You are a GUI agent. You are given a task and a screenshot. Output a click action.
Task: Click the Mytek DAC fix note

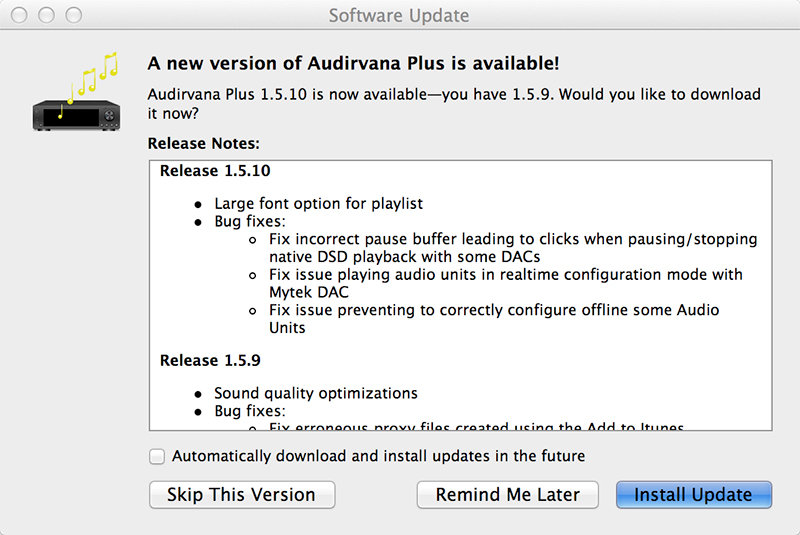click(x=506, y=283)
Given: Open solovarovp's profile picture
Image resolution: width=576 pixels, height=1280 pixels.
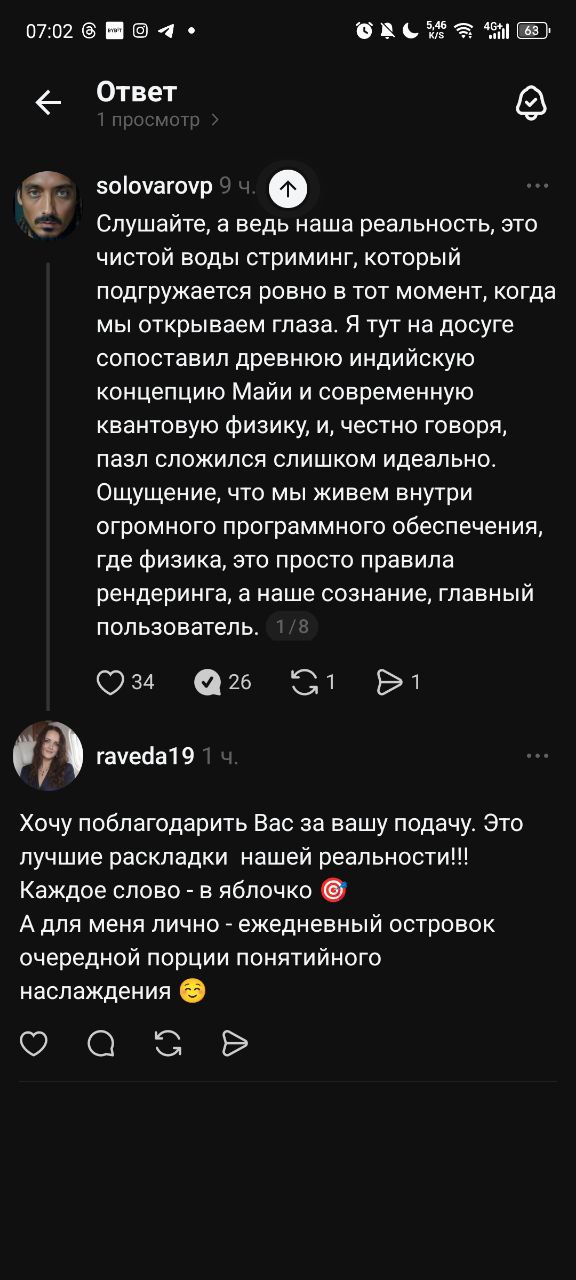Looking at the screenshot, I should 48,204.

==========

EXERCISE INSTRUCTIONS:
Precisely the lines from the one containing "Task: Click the Mytek DAC fix note" to the end of the data above, both included, should be printed; leave the pictures out.

RESULT FOR THIS TASK:
Task: Click the Mytek DAC fix note

click(x=506, y=283)
Given: Open solovarovp's profile picture
Image resolution: width=576 pixels, height=1280 pixels.
Looking at the screenshot, I should 48,204.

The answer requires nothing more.